> **What you are asked to do**
Where the word "filter" occurs in a line of the data, return the whole line.

> **Data extracts**
====
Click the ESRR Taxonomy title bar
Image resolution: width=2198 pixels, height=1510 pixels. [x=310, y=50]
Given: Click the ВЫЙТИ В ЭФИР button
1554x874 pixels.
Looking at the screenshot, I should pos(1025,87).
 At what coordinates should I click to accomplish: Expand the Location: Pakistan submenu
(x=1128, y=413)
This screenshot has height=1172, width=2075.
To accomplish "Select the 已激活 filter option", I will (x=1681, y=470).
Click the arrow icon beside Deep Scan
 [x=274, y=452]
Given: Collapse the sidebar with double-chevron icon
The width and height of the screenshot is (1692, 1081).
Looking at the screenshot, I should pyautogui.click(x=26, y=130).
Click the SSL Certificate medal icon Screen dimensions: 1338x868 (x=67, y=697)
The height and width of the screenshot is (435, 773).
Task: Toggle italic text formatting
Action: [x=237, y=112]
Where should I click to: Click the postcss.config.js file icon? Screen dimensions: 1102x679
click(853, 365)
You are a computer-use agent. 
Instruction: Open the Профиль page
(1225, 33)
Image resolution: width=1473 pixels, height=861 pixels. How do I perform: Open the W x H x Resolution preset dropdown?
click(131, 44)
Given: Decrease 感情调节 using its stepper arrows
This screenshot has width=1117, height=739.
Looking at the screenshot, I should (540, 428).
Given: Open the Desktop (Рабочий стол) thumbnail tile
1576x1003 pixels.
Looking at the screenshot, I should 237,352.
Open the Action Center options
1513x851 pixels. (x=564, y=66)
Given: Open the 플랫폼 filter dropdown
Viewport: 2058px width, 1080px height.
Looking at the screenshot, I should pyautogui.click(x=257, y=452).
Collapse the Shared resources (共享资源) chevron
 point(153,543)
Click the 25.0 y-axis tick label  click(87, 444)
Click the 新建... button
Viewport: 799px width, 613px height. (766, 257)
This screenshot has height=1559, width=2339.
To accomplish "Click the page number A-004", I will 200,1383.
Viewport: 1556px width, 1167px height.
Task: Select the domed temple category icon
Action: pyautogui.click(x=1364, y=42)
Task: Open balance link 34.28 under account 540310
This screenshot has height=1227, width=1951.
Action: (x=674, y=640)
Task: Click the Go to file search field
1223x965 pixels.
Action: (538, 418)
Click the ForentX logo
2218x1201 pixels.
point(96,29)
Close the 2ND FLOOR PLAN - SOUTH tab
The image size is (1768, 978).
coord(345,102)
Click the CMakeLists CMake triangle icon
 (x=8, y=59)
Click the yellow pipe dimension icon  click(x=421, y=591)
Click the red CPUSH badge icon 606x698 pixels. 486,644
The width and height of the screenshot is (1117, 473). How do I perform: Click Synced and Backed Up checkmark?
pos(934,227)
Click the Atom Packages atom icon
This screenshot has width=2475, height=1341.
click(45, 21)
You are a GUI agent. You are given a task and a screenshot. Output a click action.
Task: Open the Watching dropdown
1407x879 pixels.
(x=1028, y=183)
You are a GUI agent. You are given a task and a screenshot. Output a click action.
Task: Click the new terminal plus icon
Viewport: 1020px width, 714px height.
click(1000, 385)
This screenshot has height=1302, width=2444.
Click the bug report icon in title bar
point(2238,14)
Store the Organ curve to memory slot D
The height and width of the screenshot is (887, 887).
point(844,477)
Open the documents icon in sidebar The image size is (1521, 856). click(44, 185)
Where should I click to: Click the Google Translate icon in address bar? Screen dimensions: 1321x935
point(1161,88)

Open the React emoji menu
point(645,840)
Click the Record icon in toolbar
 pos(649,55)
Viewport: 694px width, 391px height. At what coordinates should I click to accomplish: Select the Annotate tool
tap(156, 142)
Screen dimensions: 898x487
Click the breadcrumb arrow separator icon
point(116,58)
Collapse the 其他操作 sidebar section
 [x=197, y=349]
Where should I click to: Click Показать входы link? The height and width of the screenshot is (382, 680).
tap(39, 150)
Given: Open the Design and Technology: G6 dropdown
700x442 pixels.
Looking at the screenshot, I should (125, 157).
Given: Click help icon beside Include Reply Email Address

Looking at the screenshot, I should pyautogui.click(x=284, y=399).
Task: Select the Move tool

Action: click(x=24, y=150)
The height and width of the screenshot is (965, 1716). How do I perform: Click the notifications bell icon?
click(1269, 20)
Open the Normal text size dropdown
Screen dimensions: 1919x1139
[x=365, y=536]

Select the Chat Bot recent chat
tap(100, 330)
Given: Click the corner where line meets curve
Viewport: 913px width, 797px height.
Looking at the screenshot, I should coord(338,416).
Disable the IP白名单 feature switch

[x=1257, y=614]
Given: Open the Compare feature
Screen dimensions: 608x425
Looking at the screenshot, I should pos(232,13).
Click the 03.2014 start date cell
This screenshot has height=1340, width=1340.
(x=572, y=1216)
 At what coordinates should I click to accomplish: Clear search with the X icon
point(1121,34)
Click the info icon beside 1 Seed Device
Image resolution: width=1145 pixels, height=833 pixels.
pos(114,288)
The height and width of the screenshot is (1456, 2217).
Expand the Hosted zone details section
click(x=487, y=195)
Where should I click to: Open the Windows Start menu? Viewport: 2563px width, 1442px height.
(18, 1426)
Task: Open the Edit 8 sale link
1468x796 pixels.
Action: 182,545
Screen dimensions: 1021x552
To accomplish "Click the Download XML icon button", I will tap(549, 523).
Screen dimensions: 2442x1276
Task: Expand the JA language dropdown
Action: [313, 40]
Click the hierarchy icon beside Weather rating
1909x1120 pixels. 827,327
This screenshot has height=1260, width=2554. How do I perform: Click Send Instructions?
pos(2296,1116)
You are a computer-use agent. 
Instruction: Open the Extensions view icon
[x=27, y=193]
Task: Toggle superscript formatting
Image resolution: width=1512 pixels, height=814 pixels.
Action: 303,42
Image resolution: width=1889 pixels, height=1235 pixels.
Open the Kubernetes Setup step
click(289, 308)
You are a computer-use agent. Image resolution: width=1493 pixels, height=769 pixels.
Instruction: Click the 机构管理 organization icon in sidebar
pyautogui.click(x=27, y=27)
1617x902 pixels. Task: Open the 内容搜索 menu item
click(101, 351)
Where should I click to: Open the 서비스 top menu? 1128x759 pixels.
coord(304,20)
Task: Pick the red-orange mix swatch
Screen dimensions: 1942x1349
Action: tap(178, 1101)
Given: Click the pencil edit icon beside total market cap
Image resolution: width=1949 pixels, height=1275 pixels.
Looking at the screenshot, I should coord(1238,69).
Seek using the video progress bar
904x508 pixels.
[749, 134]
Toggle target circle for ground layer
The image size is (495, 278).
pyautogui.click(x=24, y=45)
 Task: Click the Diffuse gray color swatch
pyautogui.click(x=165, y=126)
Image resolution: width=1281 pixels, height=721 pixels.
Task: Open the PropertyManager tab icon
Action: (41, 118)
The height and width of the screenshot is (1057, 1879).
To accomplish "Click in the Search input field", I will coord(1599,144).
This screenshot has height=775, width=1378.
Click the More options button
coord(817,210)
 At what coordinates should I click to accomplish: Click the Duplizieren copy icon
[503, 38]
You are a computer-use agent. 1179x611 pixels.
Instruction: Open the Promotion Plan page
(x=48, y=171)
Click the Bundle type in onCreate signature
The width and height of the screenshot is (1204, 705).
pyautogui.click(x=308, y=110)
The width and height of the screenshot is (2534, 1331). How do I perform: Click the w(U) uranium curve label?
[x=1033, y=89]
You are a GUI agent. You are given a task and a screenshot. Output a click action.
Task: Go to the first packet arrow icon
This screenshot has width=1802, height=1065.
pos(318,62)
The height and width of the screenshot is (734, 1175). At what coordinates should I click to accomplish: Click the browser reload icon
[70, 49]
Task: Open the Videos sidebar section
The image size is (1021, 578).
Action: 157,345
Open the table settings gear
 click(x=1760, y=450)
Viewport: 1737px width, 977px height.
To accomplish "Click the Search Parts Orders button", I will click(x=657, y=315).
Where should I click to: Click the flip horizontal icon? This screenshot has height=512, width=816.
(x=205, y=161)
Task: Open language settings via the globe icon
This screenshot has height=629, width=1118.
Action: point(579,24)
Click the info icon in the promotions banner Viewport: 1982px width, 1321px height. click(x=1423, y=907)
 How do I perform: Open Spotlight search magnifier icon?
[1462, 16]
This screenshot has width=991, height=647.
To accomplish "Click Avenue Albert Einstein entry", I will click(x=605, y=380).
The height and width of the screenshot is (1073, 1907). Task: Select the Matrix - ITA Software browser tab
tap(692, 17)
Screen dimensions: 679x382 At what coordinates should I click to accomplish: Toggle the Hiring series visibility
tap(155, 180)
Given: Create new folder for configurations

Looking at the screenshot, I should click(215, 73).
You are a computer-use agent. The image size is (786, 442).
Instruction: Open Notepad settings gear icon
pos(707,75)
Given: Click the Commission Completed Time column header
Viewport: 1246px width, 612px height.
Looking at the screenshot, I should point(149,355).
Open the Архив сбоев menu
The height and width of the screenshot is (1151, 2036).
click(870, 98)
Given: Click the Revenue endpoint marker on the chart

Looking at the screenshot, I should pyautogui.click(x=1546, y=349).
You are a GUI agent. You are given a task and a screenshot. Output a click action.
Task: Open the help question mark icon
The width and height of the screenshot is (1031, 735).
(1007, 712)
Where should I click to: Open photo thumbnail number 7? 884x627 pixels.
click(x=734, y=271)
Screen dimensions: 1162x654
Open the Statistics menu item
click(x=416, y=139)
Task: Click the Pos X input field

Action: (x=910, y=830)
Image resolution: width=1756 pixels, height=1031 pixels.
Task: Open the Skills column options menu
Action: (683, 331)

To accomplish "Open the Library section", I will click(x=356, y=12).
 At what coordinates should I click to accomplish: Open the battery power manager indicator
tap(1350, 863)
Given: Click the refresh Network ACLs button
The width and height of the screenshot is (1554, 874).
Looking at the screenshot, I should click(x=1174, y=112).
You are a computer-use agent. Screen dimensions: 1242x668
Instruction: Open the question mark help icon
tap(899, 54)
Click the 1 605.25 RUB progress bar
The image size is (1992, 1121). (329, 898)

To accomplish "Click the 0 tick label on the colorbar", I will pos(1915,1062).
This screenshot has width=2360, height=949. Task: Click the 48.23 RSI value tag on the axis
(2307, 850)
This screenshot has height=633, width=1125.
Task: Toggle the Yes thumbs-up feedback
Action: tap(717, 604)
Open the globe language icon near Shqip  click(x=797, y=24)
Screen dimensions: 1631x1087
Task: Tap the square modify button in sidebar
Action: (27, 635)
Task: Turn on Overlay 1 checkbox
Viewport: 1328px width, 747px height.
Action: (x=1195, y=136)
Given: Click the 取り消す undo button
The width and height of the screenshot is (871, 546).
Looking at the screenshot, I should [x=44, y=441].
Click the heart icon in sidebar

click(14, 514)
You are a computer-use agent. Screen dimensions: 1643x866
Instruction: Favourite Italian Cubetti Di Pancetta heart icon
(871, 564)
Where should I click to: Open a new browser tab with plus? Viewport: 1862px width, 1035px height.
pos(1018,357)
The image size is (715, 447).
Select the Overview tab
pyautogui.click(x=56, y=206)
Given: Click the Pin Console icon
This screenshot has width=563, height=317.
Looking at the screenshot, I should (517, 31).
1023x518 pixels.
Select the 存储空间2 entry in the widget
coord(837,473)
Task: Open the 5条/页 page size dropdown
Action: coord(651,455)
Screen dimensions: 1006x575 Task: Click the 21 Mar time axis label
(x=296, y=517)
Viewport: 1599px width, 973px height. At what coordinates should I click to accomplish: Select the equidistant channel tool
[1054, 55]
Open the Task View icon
====
> **Response for this exercise**
To accomplish "Select the 已激活 filter option", I will (x=1681, y=470).
Given: Open the 플랫폼 filter dropdown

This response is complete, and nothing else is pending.